The revised financial statements outline, for those affected agencies, revised financial budgets, output statements and performance schedules in accordance with the bill. The report also presents the revised financial statements for the territory.

Paper

Mr Wood

presented the following paper:

Cultural Facilities Corporation Act, pursuant to subsection 29(3)-Cultural Facilities Corporation-Quarterly report for the second quarter of 2002-03: 1 October to 31 December 2002.

Progress towards new Australian health care agreements

Ministerial statement

MR CORBELL (Minister for Health and Minister for Planning) (3.34): I ask leave of the Assembly to make Ministerial statement concerning progress towards new Australian health care agreements.

Leave granted.

MR CORBELL

: Mr Speaker, the Australian health care agreements-formerly known as the Medicare agreements-have been a cornerstone of Medicare for the past 20 years. The AHCAs are the main agreements between the Commonwealth and each state and territory for funding public hospitals and other health services.

Each AHCA runs for five years and the current round of agreements are due to expire on 30 June this year. The ACT receives about $91 million per annum under the current AHCA. The process of renegotiating the AHCAs has commenced, and there are a number of key challenges and opportunities that need to be addressed.

The focus of the current agreements is on public hospital services, but health services are changing and the agreements also need to change, to reflect the way health services are now provided.
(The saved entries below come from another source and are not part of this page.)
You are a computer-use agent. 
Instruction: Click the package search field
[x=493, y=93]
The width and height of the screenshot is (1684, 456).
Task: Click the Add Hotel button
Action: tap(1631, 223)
More and more care is now being provided to patients outside hospitals. Many types of care, such as dialysis and cancer treatments, which were once provided to people in hospital wards, are routinely provided on a same-day basis, and often in community-based settings or in people's own homes.

Technology has also improved dramatically, allowing, for example, procedures such as stenting for the treatment of blocked coronary arteries to become commonplace in replacing, or even delaying, open heart surgery.

Mr Speaker, our ability to keep people out of hospital through improved community-based services has also increased. Those services are providing benefits such as improved quality of life and independence for people in the community. Our problem, however, is that the arrangements under the current health care agreements do not recognise changing health needs and changed service delivery models.